Player A wins the trivial *n*=1 case by playing any non-zero number in (1,1).
For all even *n*, player B wins by using symmetry a la a horizontal mirror.
As Ben points out in the comments, if *n* = 3, player B can force a win. I had a long demonstration written out, but I decided against it (if you want, I can put it in later).
Anyway, as for the general case, after a little searching, I found a paper called "A determinantal version of the Frobenius - König Theorem" by D. J. Hartfiel and Raphael Loewy, which can be purchased here.

The abstract, at least, says that given an *n* by *n* matrix *A* of, say, rational numbers, if the determinant is zero, then *A* must contain an *r* by *s* submatrix *B* such that *r* + *s* = *n* + *p*, and rank(*B*) ≤ p - 1 (no more than *p* - 1 linearly independent rows), for some positive integer *p*. This means that if we have, say, a 5x5 matrix whose determinant is zero, then there exists a submatrix *B* in *A* such that *B* is:

- a 1x5, 2x4, 3x3, 4x2, or 5x1 matrix of 0s
- a 2x5, 3x4, 4x3, or 5x2 matrix whose rows are all scalar multiples of each other
- a 3x5, 4x4, or 5x3 matrix with no more than two linearly independent rows
- a 4x5 or 5x4 matrix with no more than three linearly independent rows
- a 5x5 matrix with no more than four linearly independent rows (duh)

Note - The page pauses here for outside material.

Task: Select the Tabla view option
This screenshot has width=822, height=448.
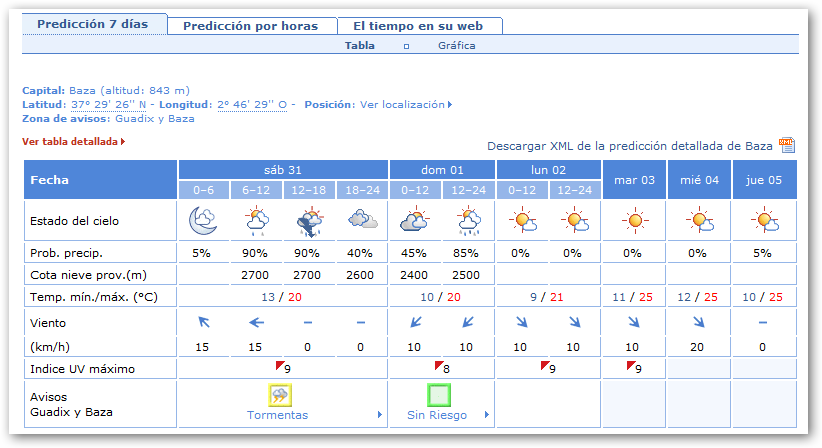Action: click(x=360, y=45)

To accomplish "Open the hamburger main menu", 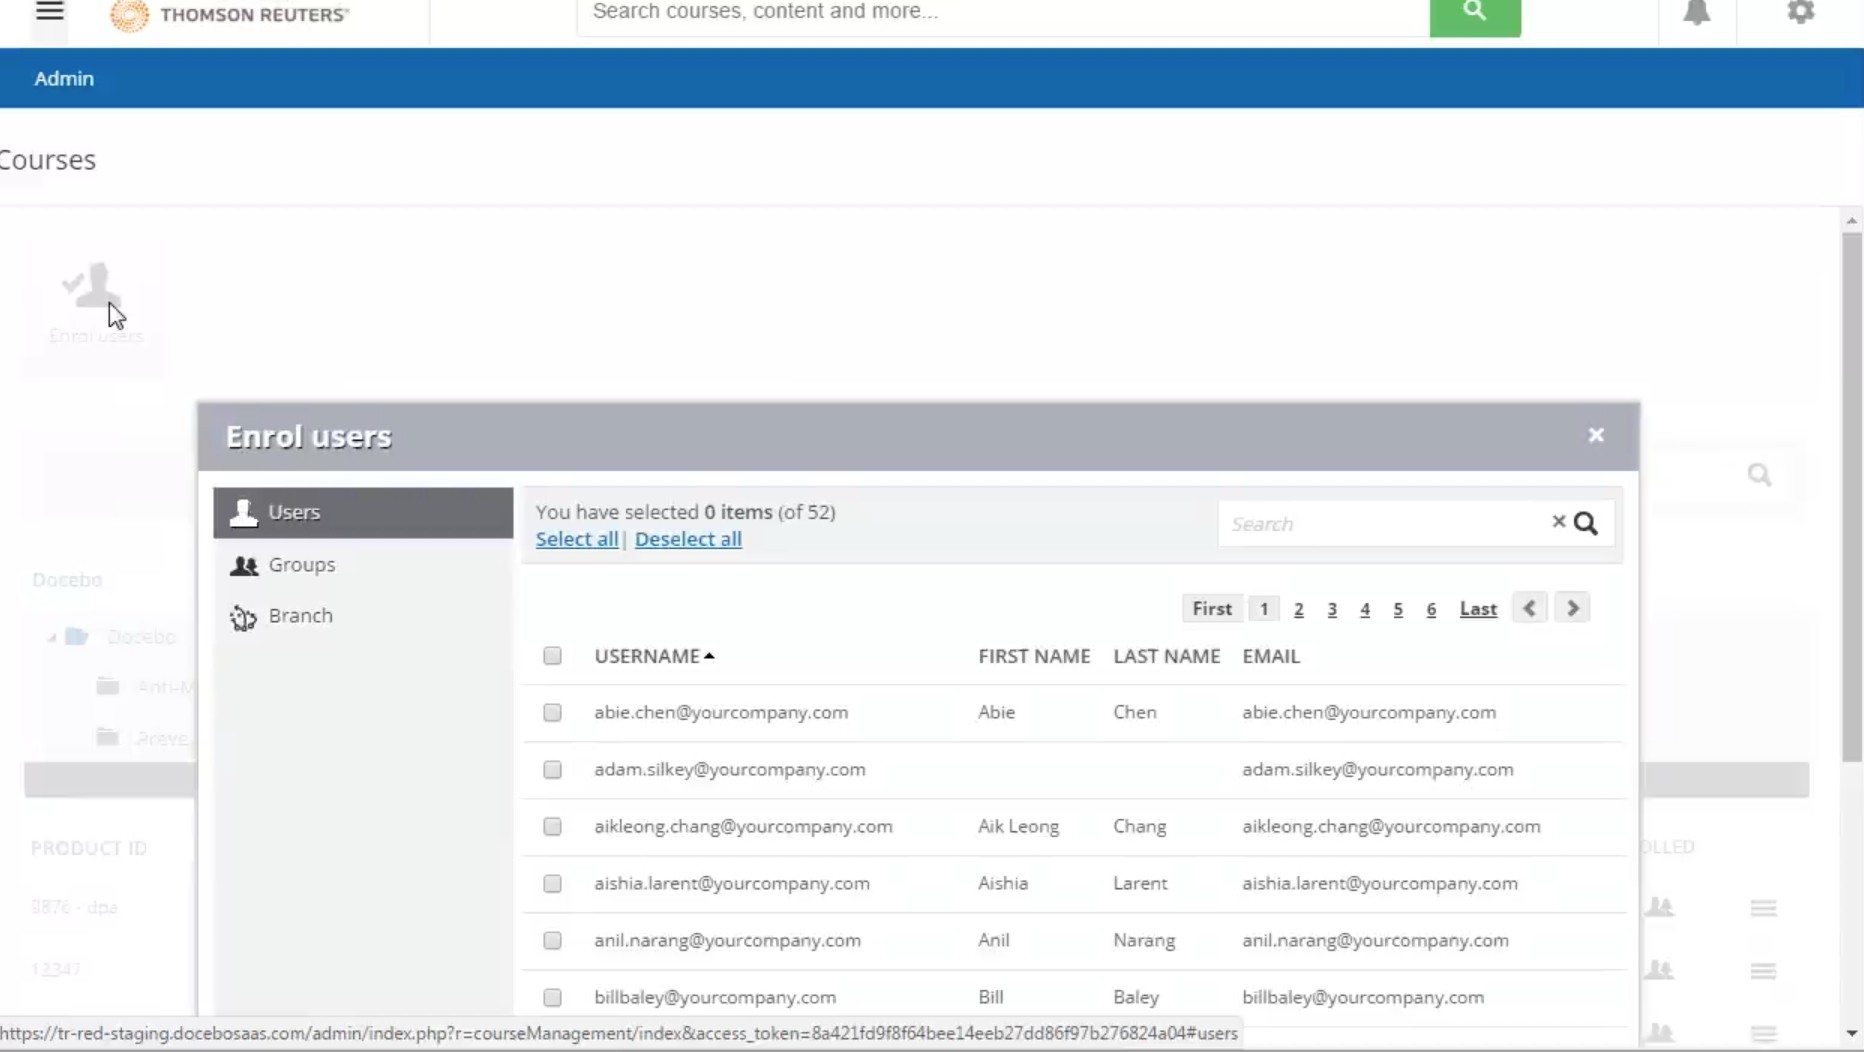I will point(49,13).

While it doesn't say so explicitly, I think that it's a biconditional, so if player B manages to get one of these in the matrix, then she will win. However, even if it isn't biconditional, if player A can prevent any of those forming, he will win.

Of these two, I believe it would be easier for player A to prevent any of these forming than it would be for player B to force one of these, but I haven't given that in particular a great deal of thought. I hope this is helpful.